Set task → Extract the data word for word, starting at the first line and ending at the line that contains "pyautogui.click(x=170, y=36)", with that line included. Leave out the pictures.

Record extracts →

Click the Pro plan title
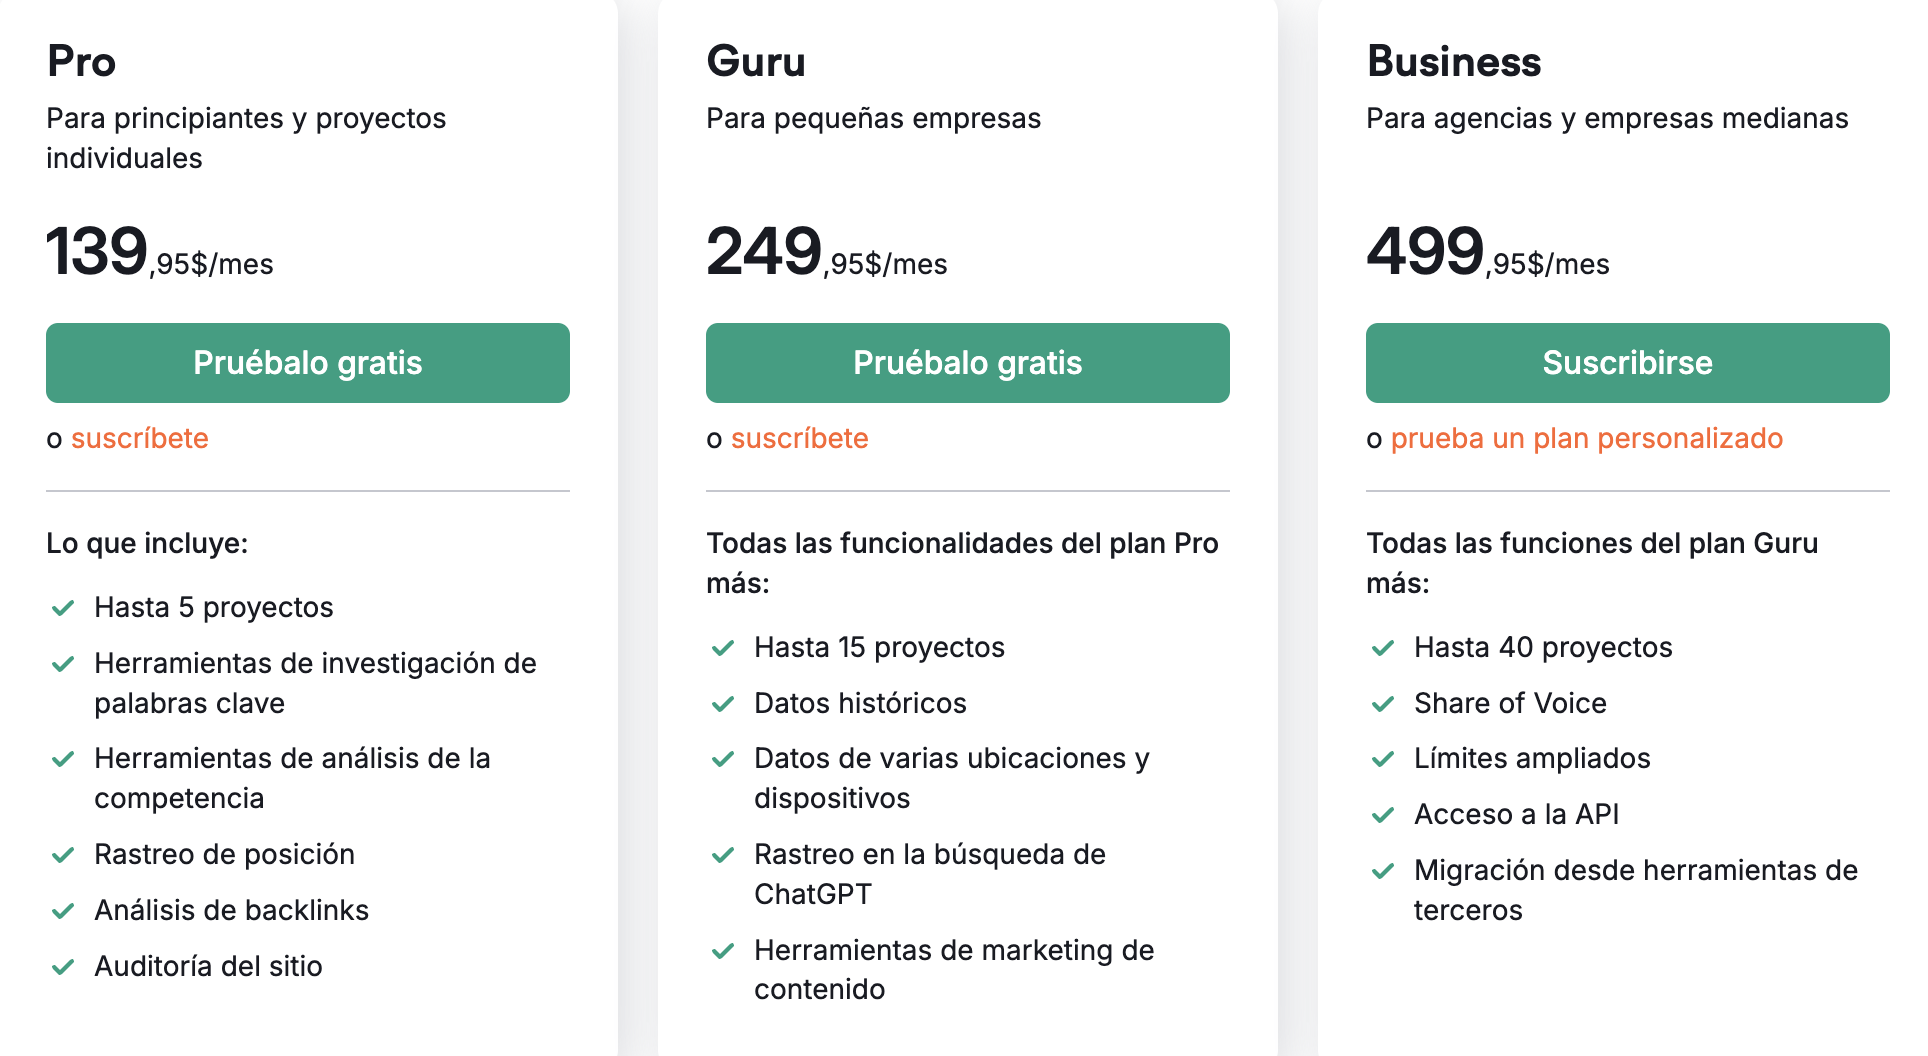This screenshot has height=1056, width=1928. tap(82, 61)
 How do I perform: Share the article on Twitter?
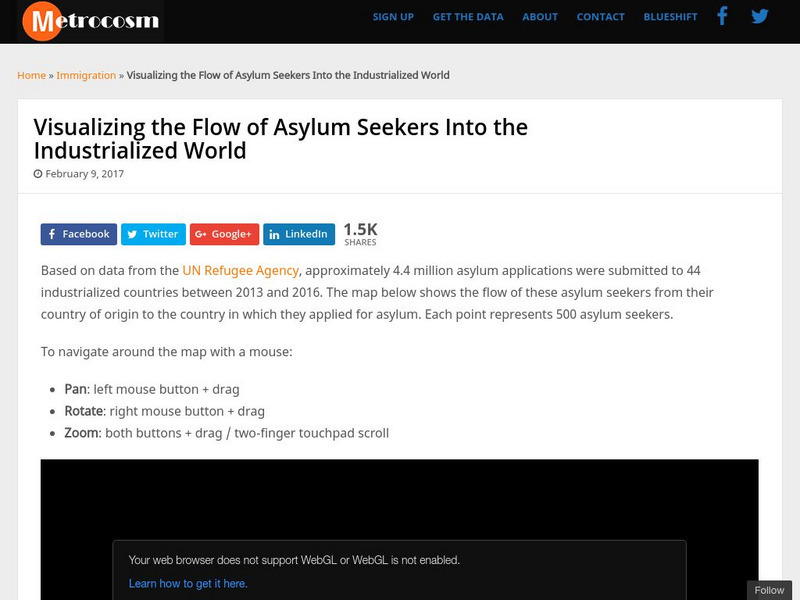(x=153, y=234)
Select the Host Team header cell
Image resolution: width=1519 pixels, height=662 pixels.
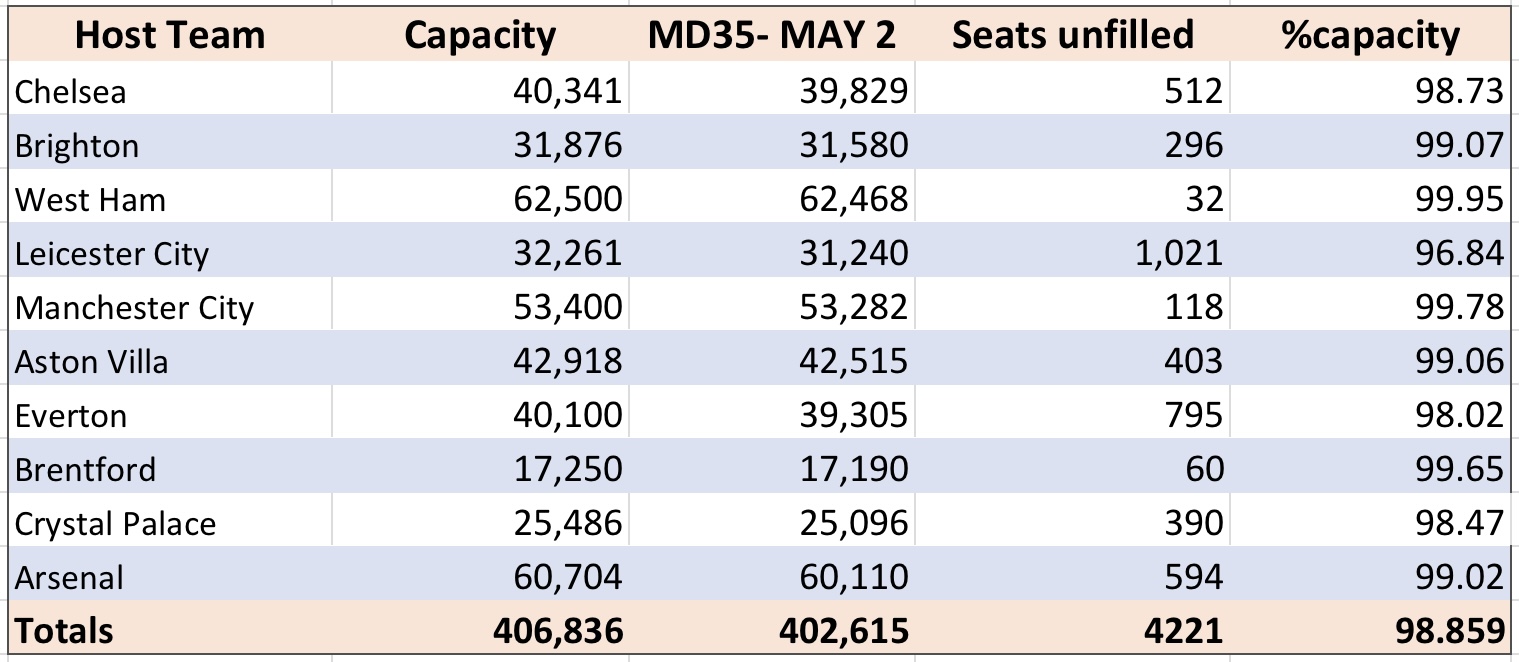pyautogui.click(x=170, y=36)
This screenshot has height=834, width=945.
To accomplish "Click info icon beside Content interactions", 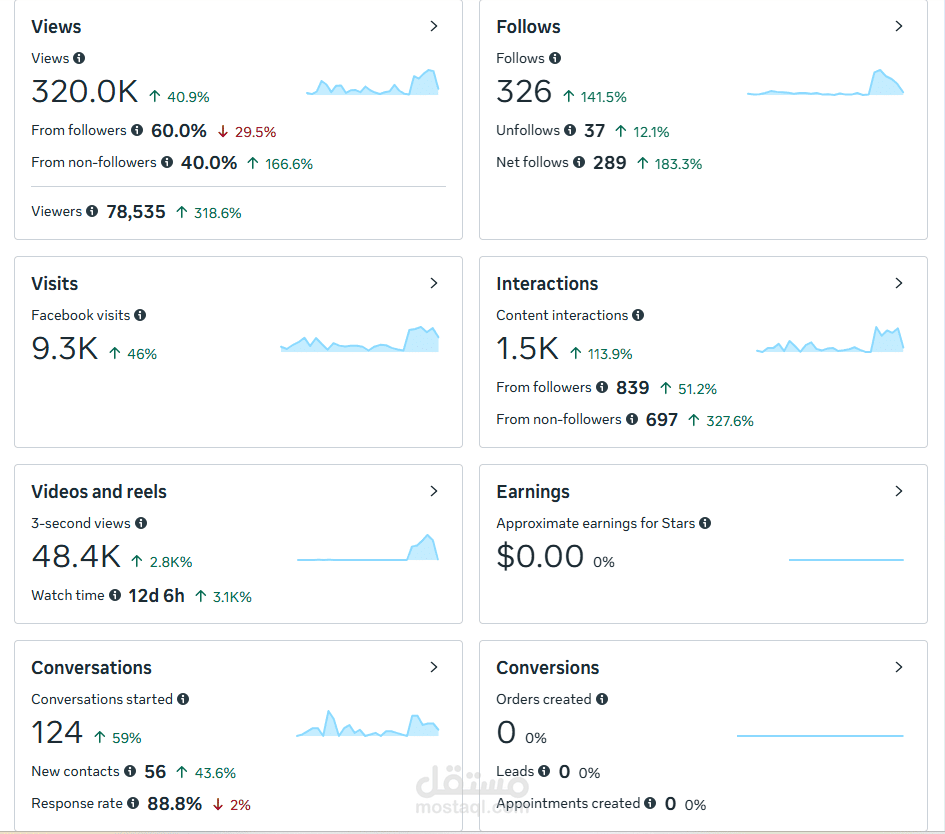I will click(x=638, y=315).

Answer to the problem →
Click the Pro plan title
This screenshot has height=1056, width=1928. tap(82, 61)
 How do I perform: Share the article on Twitter?
(x=153, y=234)
Select the Host Team header cell
Image resolution: width=1519 pixels, height=662 pixels.
pyautogui.click(x=170, y=36)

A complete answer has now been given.